No tengo una cuenta OnlyFans porque no quiero, pero no porque piense que sea algo malo; en cambio, podría apostar que quien ha estado haciendo uso de mi imagen para abrir cuentas de esta naturaleza lo hace con la intención de humillarme, porque en su escala de valores buscar pareja en las redes o publicar fotos en traje de baño son conductas indignas y reprobables que colocan a la mujer un cartel con cuatro letras sobre su frente. El despreciable tramposo no puede estar más equivocado.
En primer lugar, porque acosándome de esta forma únicamente demuestra que algo dentro de su estructura de pensamiento le hace cortocircuito y es incapaz de procesar la idea de que una mujer que es madre, esposa y escritora pueda también sentirse a gusto con su cuerpo y su apariencia, estar orgullosa de ello e incluso postear imágenes en sus redes sociales del mismo modo en que publicamos las cosas que nos parecen bellas, nos emocionan o ansiamos compartir con el mundo, como los atardeceres, las flores, nuestras mascotas o los platos que disfrutamos comer. Algún prejuicio o tal vez un arraigado trauma de nuestro estafador hacen que la imagen de una mujer lectora le resulte incompatible con la imagen de la sexy fémina en bikini o en su rutina de pesas en el gimnasio. Lo lamento, siento muchísimo venir con mi realidad a echar por tierra sus prejuicios.

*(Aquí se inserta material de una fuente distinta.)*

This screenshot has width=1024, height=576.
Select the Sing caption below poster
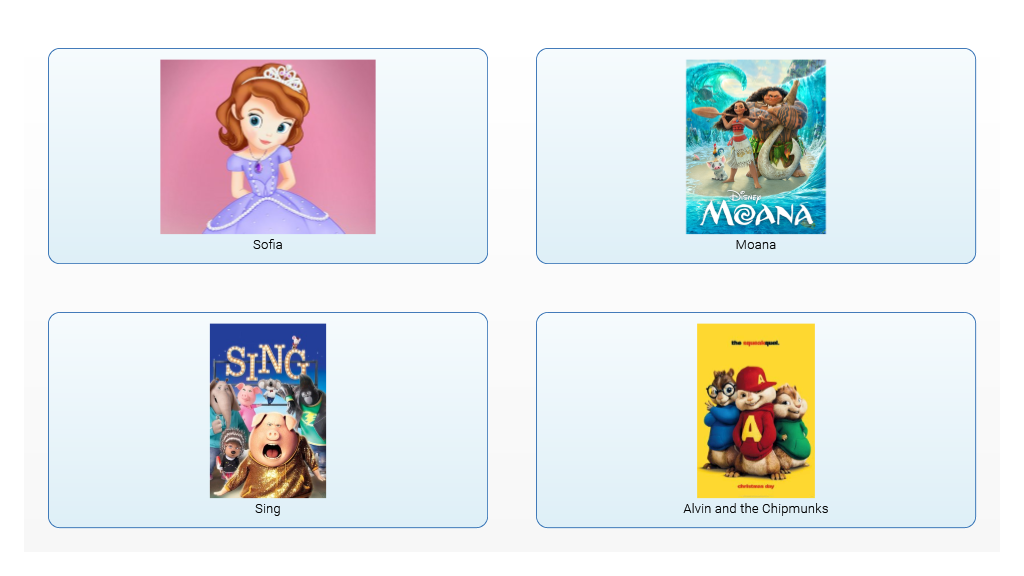[268, 509]
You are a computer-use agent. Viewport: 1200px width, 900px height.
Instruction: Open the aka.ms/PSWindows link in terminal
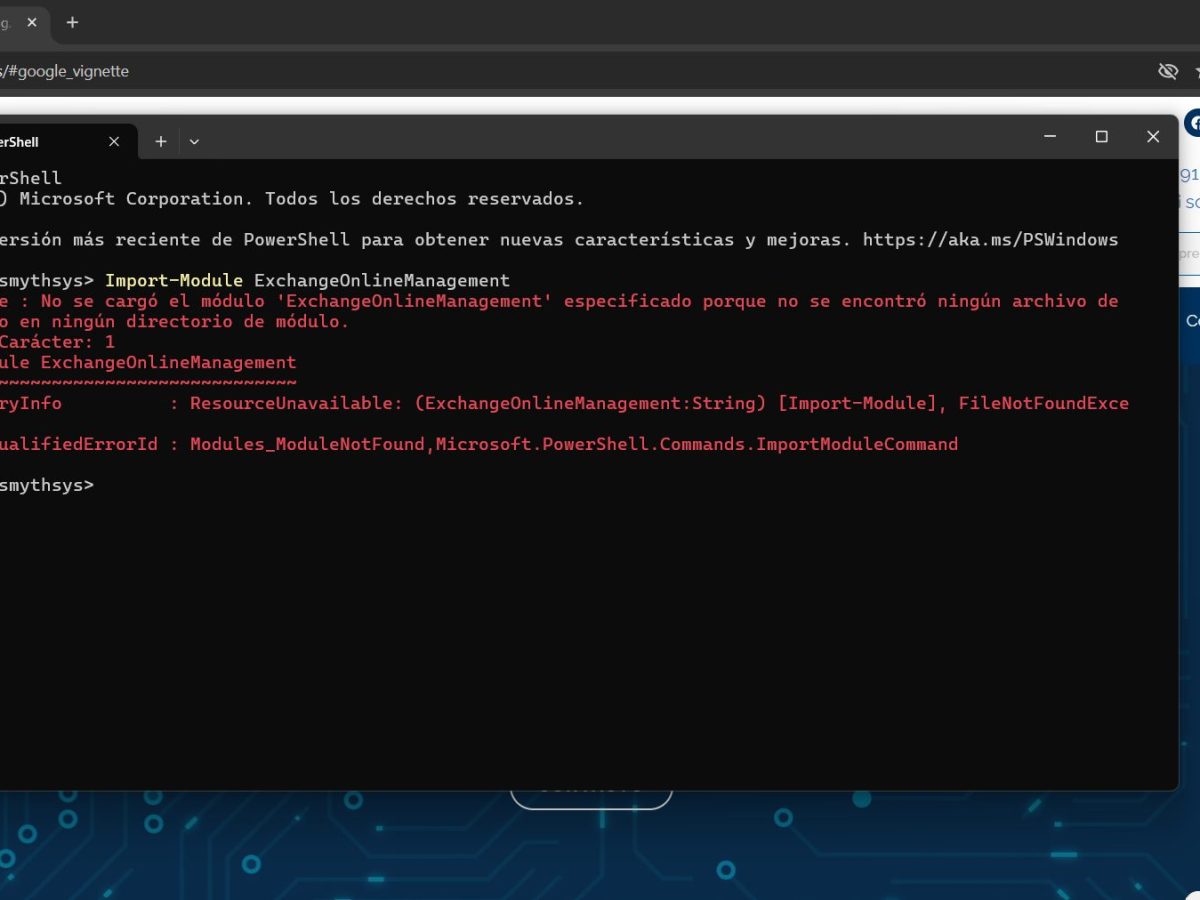990,240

Y, en segundo lugar, la estrategia que Don Timador ha elegido para tratar de humillarme (además de ser retrógrada) no podría estar más errada. Estoy convencida de que las mujeres que se deciden a abrir una cuenta OnlyFans son empresarias valientes y esforzadas que se comprometen con su proyecto y lo abordan con la responsabilidad y empeño que cualquier trabajo demanda: son disciplinadas, tienen admirables hábitos alimenticios, se apegan rigurosamente a los patrones de sueño y ejercicio que ellas mismas se han impuesto, invierten tiempo y dinero no sólo en el cuidado de su cabello y su piel, sino también en maquillistas, locaciones, sesiones de fotos, outfits para toda ocasión y un larguísimo etcétera que estoy segura de que quienes no lo vivimos ni siquiera podemos imaginar, del mismo modo que no conocemos los gajes del oficio o profesión que no son nuestros. Por eso, a las amigas que tienen cuentas OnlyFans con sincera admiración les digo: son ustedes unas chingonas.

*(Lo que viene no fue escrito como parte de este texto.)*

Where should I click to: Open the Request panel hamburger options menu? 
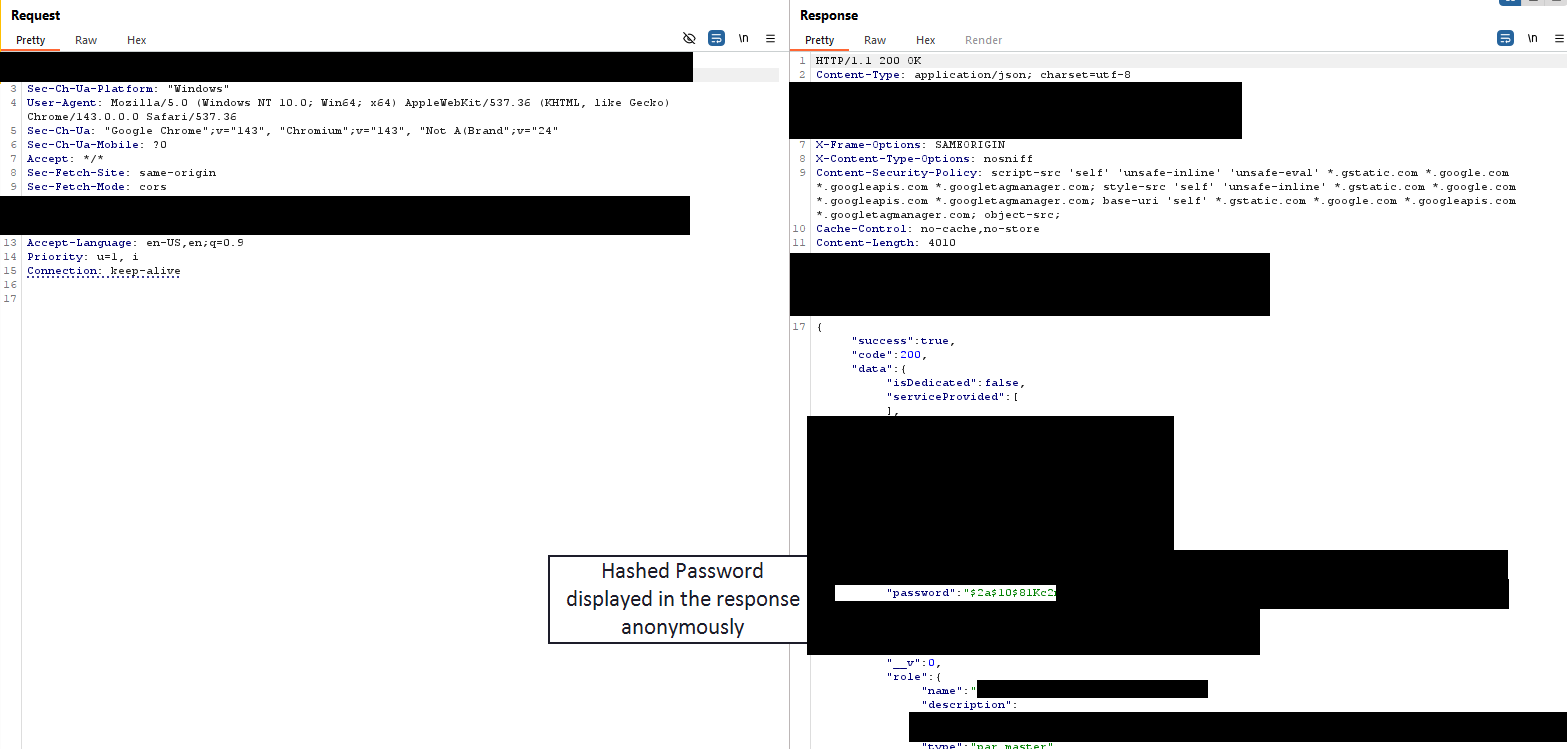[x=770, y=38]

Si el acomplejado mentiroso cree que haciendo este tipo de cosas me humilla en realidad se humilla solo, pues evidencia su cerrazón mental y su absurda mojigatería, además, claro está, de su total falta de ética. Y a él, al macho acosador que sistemáticamente fisgonea mis cuentas y roba mis imágenes, hago llegar este mensaje: hace falta mucho más que eso para disuadirme de continuar compartiendo en mis redes sociales lo que me venga en gana; ojalá me abras más cuentas falsas, porque tanto más lo hagas, más bikinis me pondré y con mayor afán voy a escribir para que tu contrariedad crezca sin parar y, con un poco de suerte, te explote en la cara y te coloque de una vez por todas en el siglo XXI en el que, te aviso, vivimos.

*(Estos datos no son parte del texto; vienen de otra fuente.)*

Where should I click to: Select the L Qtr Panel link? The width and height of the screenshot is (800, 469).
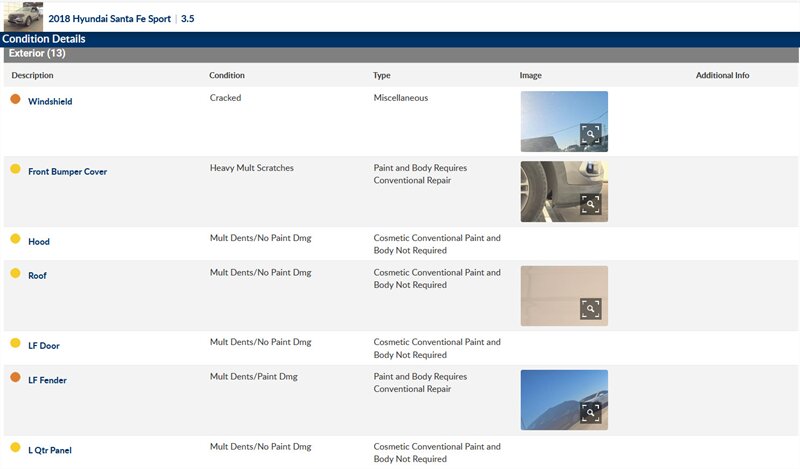(x=50, y=451)
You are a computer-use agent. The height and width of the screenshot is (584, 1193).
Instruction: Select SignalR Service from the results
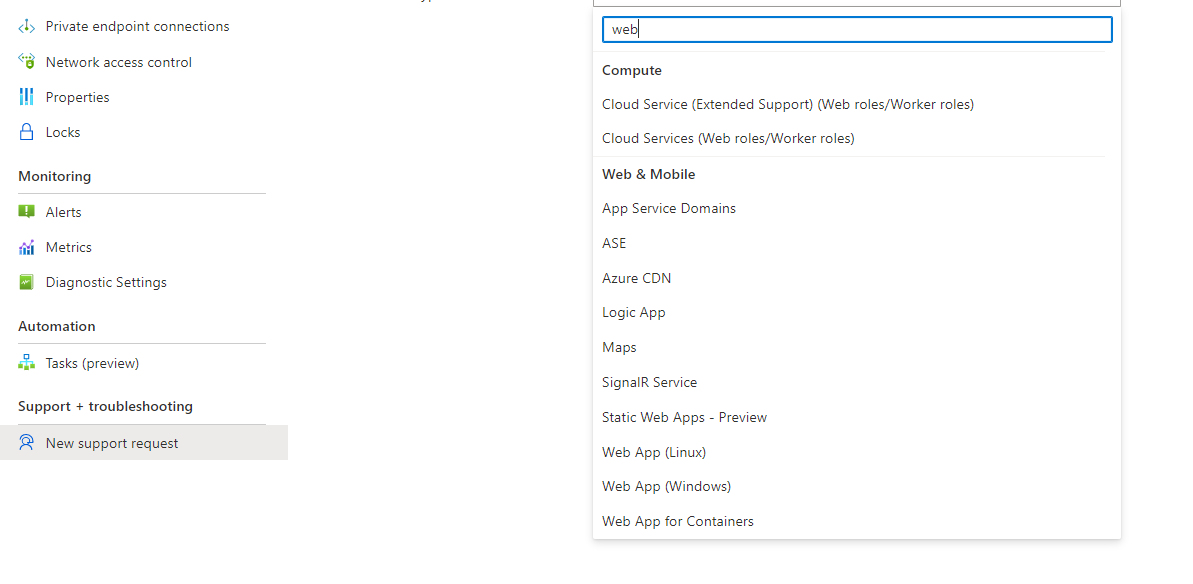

Los chilaquiles se han enfriado en mi plato en tanto que mi querido amigo Joe ya ha terminado el suyo. Que qué tanto pienso, me increpa, que no he probado un bocado y que si no los quiero, mejor se los puedo ir pasando, porque nadie desaira un plato de chilaquiles en su presencia. Le sonrío y doy un largo sorbo a mi café. Tomo el tenedor, comienzo a comer los chilaquiles fríos; luego, con una sonrisa le digo que yo sí, que yo sí tengo un enemigo y que, aunque no es pequeño, no le tengo miedo.